1) I don't worry about using every tile, even every resource tile. I'd rather make each city I do build in a solid location and pick up resources outside the BFC through border pops than pack the cities in. The reason for that comes down in part to maintenance costs. The two factors that influence city maintenance are distance from the capital and number of cities. I accept slightly higher costs related to distance since that allows each city to be more productive than if I were to put out more cities (so more maintenance from that source) and cover every tile, even the poor ones.

2) Every city location needs both food and hammers to grow. Food resources, flood plains, and grassland all work for the first part. Hills and mineral specials for the second part. The mix of the two determines what type of city I'm building. Lots of food makes a site good for cottaging (so, lots of research and gold potential) or specialists (lots of Great Person Points, plus customized city output depending on which specialists [but usually scientists]).

3) To get my hands on key early resources like copper, horses, iron, marble, and stone, I'll put cities in some pretty crappy locations. Those resources are worth the maintenance burden of a small city, IMO. Otherwise, unless I'm building a city to block AI expansion, I normally won't build it unless it has either a couple of food resources/flood plans and/or several grassland tiles so that whether I'm building a production, specialist, or cottage city it will get big enough to do me some good in the long run.

4) Settling in the middle of a forest area can be good for chopping out wonders or units, depending on what you need. Don't be afraid to cut down those forests.

As for maintenance, as the difficulty level goes up it becomes harder to pay for the cost of numerous cities. Some observations:

1) The 60% research rule is a decent one in the early game, unless you are involved in a war. Later in the game, you can maintain decent research rates through buildings, scientist specialists, and settled great scientists. Couple those with espionage and tech trading and lower research rates are fine.

2) I don't usually build more than 3 or so cities before I'm trying to take one or more from my neighbors. If I like the location of the city I take, I'll keep it. More often, though, unless it is a capital or a shrine city I'll raze it. Later in the game, I'm more inclined to keep the cities I conquer rather than raze and settle new ones. You can fund a lot of deficit spending while expanding during a war by conquering cities.

3) Don't neglect financial infrastructure and trading spare resources to AI civs for cash.

Wreck
Mar 03, 2010, 08:53 AM
when I want to create a city the game gives some suggestions by marking it with a blue circle on the map. Is this always the best lpace to start a city? Or do you often ignore the suggestion?

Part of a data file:

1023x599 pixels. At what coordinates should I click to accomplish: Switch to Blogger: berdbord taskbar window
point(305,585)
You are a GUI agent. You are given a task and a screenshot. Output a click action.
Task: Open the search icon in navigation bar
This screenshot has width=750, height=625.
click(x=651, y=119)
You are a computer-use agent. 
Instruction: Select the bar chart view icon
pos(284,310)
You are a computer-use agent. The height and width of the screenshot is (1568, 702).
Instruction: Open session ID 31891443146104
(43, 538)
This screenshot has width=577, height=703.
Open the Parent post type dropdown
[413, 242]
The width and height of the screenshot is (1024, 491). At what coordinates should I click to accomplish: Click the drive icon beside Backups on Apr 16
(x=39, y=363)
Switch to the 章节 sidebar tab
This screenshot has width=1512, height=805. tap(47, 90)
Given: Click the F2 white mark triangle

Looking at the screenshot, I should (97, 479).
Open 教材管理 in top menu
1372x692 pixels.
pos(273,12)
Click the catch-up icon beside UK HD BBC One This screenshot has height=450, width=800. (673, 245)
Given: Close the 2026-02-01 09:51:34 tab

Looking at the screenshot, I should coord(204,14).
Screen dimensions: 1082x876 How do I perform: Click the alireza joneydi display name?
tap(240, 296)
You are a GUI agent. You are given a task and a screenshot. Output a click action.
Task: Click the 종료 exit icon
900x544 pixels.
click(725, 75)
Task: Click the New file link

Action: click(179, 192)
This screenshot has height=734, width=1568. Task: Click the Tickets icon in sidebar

Stated exercise A: Return the passage of the city-placement text starting at "4) Settling in" and ending at "down those forests.", copied word for word.
Stated exercise B: Return each line of the records that contains the string "coordinates". Matching is case-sensitive.

Correct response A:
4) Settling in the middle of a forest area can be good for chopping out wonders or units, depending on what you need. Don't be afraid to cut down those forests.

Correct response B:
1023x599 pixels. At what coordinates should I click to accomplish: Switch to Blogger: berdbord taskbar window
The width and height of the screenshot is (1024, 491). At what coordinates should I click to accomplish: Click the drive icon beside Backups on Apr 16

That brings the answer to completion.